А в Севастополе все сидела почти забытая 17я немецкая армия. Русские подвозили на позиции тех, кого выдал им Исмет-паша, или кто был взят в плен в Констанце, в Варне, и они кричали по репродуктору своим бывшим однополчанам, ваше положение безнадежно, убежать не удалось даже нам, и в русском плену не так страшно, а кормят хорошо. Затем уже русские предлагали сдаться в плен, и добавляли, что обеспокоены судьбой гражданского населения Севастополя, и в случае зверств пощады виновным не будет. Продовольствие, топливо и боеприпасы подходили к концу, помощи ждать было неоткуда. Генерал Енеке подписал капитуляцию 1 сентября. Судьба его была печальной: пережив в русском плену оставшееся время до завершения войны, Енеке был выдан румынам и повешен в Бухаресте, как главный виновник бахчисарайской казни.

После войны Ханс Гензель напишет в мемуарах, как его допрашивали, взяв в плен. Русский офицер-контрразведчик был корректен, вежлив и любознателен. И он сказал: «Мы не спешили со взятием Крыма. В конце концов, это был огромный лагерь военнопленных. Немцы фактически находились на этом полуострове у нас в плену. Сами себя снабжали. Сами сторожили. Ездили в отпуска и даже добровольно возвращались обратно».

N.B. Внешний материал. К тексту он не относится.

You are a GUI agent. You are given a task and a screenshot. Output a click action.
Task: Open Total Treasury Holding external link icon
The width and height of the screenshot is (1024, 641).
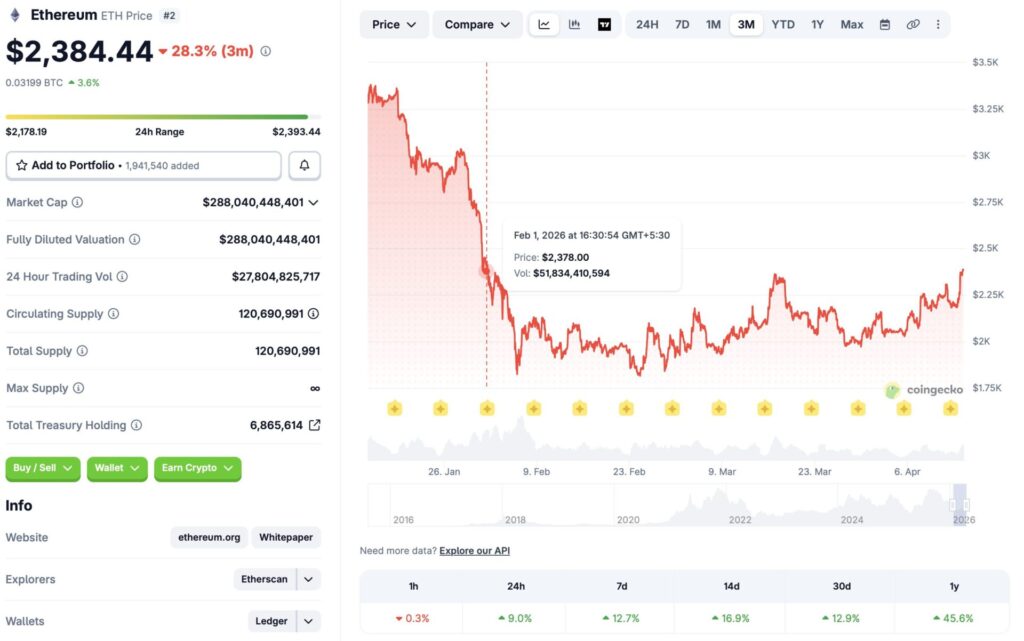coord(318,424)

Если бы финал Крымской битвы не был столь трагичен, можно было бы согласиться с советским офицером, но итог слишком мрачен, чтобы ограничиться удачной шуткой. Шесть кадровых немецких дивизий, еще довоенного формирования, со славным боевым путем и традициями, погибли без всякой пользы, в то время как Рейх вынужден был затыкать дыры всякой гнусной швалью! Как не хватало этих идеально вышколенных, преданных фюреру войск на Днепре, на Висле! Что было бы, окажись румынские союзники более стойки и верны долгу? Если бы подлый предатель Войтеску не вынудил фюрера так поступить с Румынией, толкнув ее в стан врага!

Но история не знает сослагательного наклонения.

Варшава, август 1943

Кто ты есть? Поляк малый. Який знак твой? Орел бялый.

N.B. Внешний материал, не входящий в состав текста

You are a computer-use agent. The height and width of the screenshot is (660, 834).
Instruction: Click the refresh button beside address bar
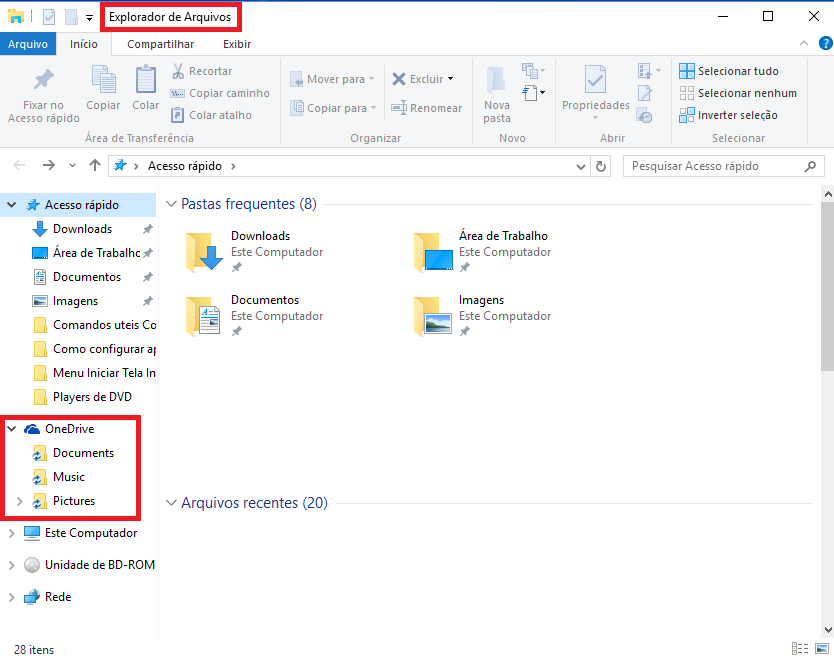pyautogui.click(x=601, y=166)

Стены и пол вздрогнули, со свода подвала посыпалась пыль. Снова снаряд, и близко. И нет даже страха, если следующий попадет, все будет кончено мгновенно, он даже не успеет ничего заметить. Человеческая жизнь в расстрелянной и горящей Варшаве стоит меньше, чем эта пыль, падающая с потолка. Вместо страха остается лишь усталость, и взгляд как со стороны. Мы все здесь умрем, а сегодня, завтра, через два дня, так ли это важно?

Опять разрыв, пламя свечи задрожало. Но он не гасил свечу, отчего-то казалось, что без огня люди здесь окончательно уподобятся загнанным в норы крысам. А у человека должен быть дом, очаг, и огонь в нем. Крошечный огонек на столе, последняя малость, чтобы еще считать себя человеком. И зачем экономить свечи, он ведь все равно не проживет дольше четырех, пяти, шести дней.

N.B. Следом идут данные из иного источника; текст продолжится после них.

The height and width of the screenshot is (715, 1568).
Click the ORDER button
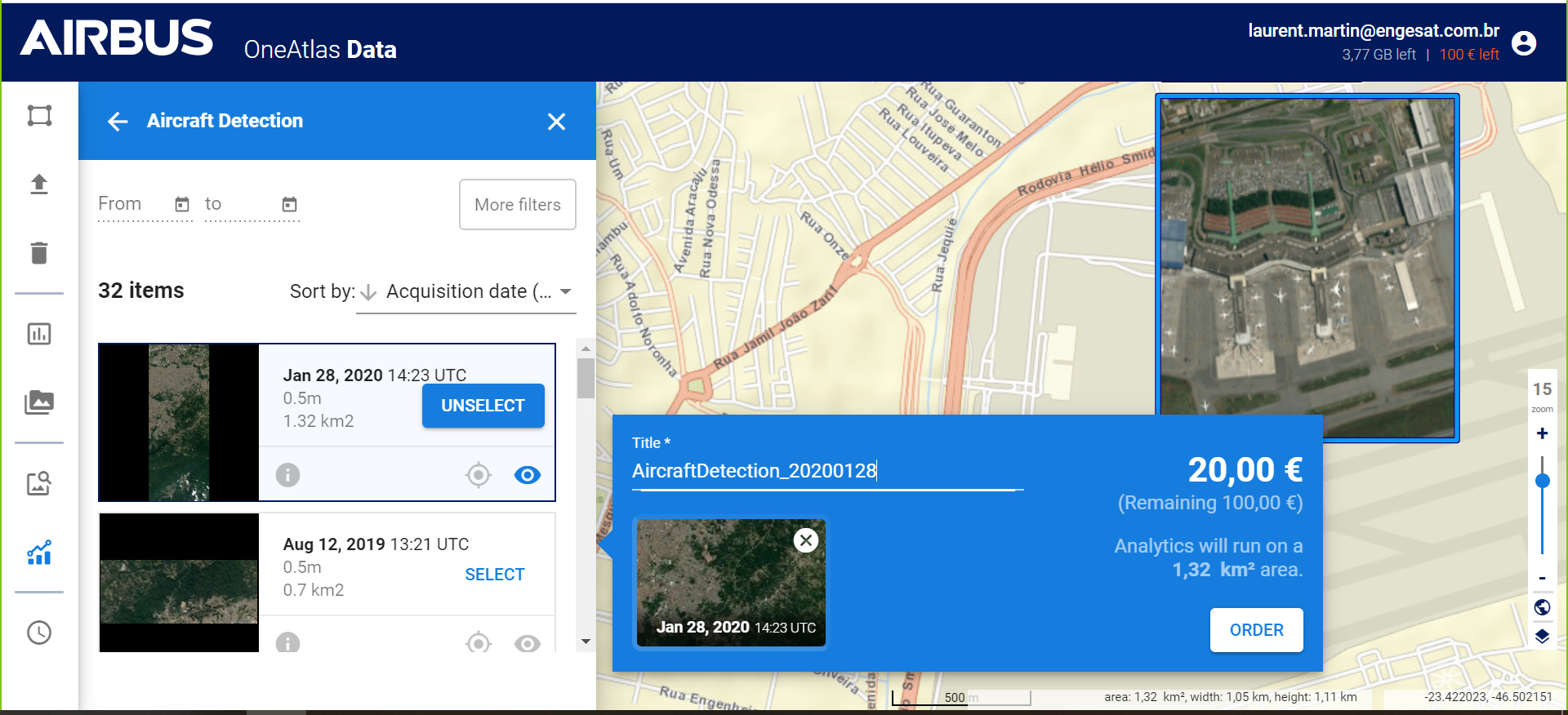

Янек, Сташек, Марек, Томек, Вацек, Зденек, Стефан, Владек, Юзек. Его ученики в бесконечно далекой довоенной жизни. Тогда, в тридцать девятом им было… значит теперь, от четырнадцати до шестнадцати. Будущее Польши, ее надежда. Стоящая сейчас меньше, чем еще один сожженный немецкий танк.

Он был всего лишь учителем, не солдатом. Хорошим учителем, если к нему пришли за советом. В наш просвещенно-безбожный век за мудростью уже обращаются не к ксендзу, а к образованному человеку. Пан учитель, отчего так? Нас убивают немцы. Сюда идут русские, чтобы тоже нас убивать. И нас убивают свои же. Бог карает несчастную Польшу, или посылает нам испытание — но не вы ли учили нас, что бога нет, и все определено естественными законами? Так во что же верить и за что жить?

А ведь все казалось таким прекрасным. Три года германской оккупации, что ж, немцы все же культурный европейский народ, в сравнении с московитами, которые целый век оскверняли Польшу своим азиатским сапогом, и некоторая жестокость завоевателей, это временные эксцессы любой войны. И все помнят, чем кончил Наполеон, падение Рейха будет не менее страшным и быстрым, нельзя в столь быстрый срок построить прочную империю, имея Англию во врагах, а британцы никогда не смирятся с чьей-то гегемонией на континенте, немецкой, французской, русской, да хоть турецкой. И Польша еще восстанет, больше, краше, сильнее, чем была!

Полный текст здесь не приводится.